Dark blue platine mud
Exposed for the same 9 minutes. I coated some more platine with 5 ml of emulsion and still there are areas where it soaked so far into the paper that it resulted in areas that are far too light.
Winsor and Newton cartridge paper
I used the same coating technique again but exposed this for 11 minutes, once again the cartridge paper produces a better print even though it is overexposed.
Canson Montval
And yet again coated in the same manner and exposed for 9 minutes. I expected that the platine being the ‘pinnacle’ of alternative process papers would produce a print that was far in advance of this one. Which as you can see has a full tonal range and even some depth to it, the negative needs a lot more doing to it so the final print will be a lot better than this.

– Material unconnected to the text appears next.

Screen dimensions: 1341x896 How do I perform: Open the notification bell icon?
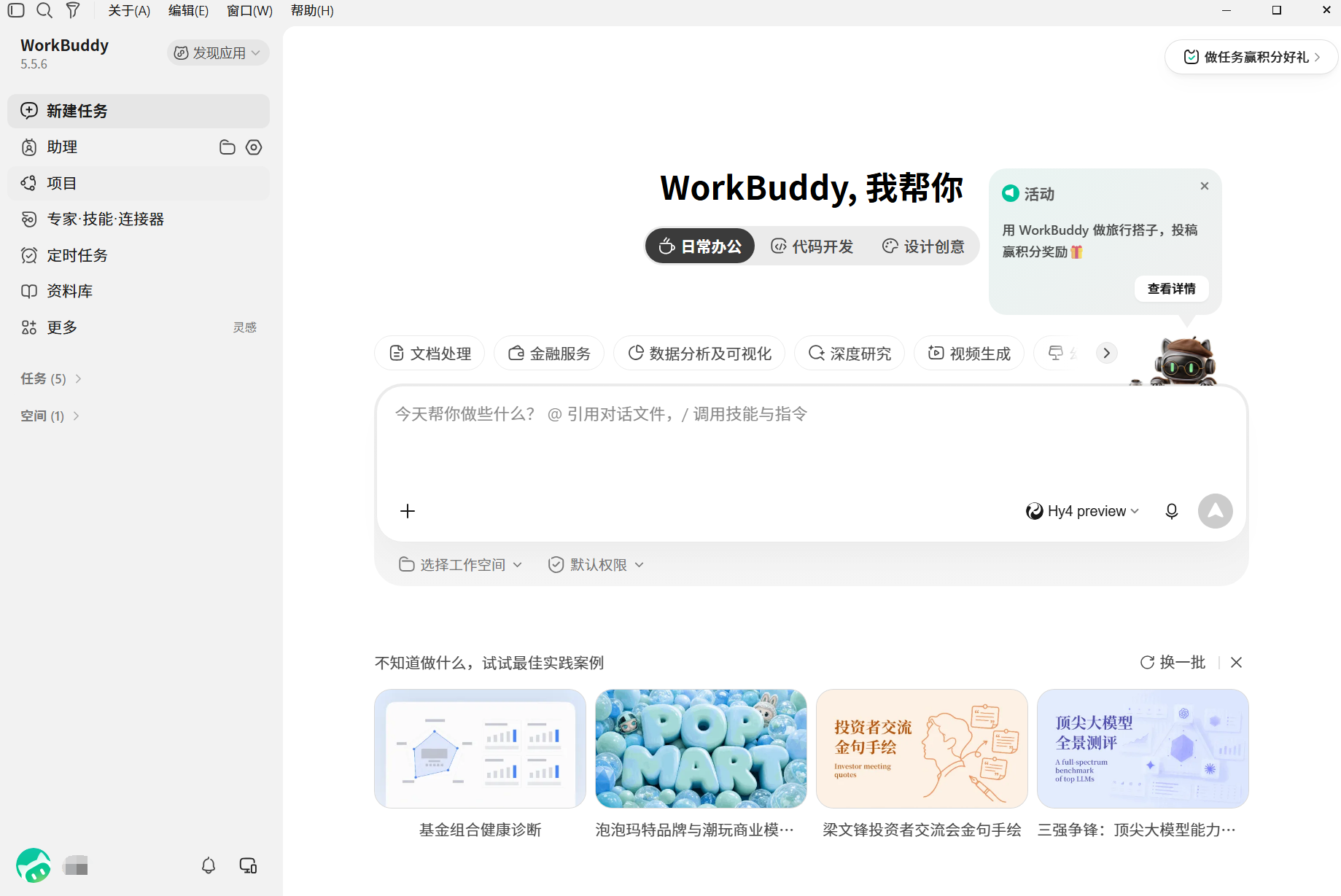[x=209, y=865]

Daler Rowney cartridge paper (2 days later)
Usual coating technique. Printed from negative number three. 9 minutes exposure at 12″. This is approaching what I want maybe just a bit lighter to make it suitable for a brief bleach and tannin toning.
Daler Rowney Cartridge Paper
This is a finished print to show you just what can be achieved. It has been bleached in a pinch of washing soda and toned in tannin for a few minutes.
You can see now why I consider platine to be absolutely useless for the Cyanotype process. I know you are going to think that no one else has said this. Of course they haven’t because they will think it’s their fault and not the paper or even worse, this is what Cyanotypes will look like, such is is power of photographers blackmail. I find that there is so much misinformation on the www because someone initiates something and everyone else copies it thinking it to be gospel. I prefer to do things for myself and then backup my findings with examples.
Challenge
I have had some feedback all of it so far anecdotal. If someone can prove to me by example that by coating platine without any modification whatsoever and with the original formula (Brown AFC preferably, but Green if you cannot obtain it) as I have done to all the prints above and I am able to repeat the same, I will retract all I have said and be platines most ardent advocate. Of course it must be with a superb print far in advance of the above to warrant the expenditure.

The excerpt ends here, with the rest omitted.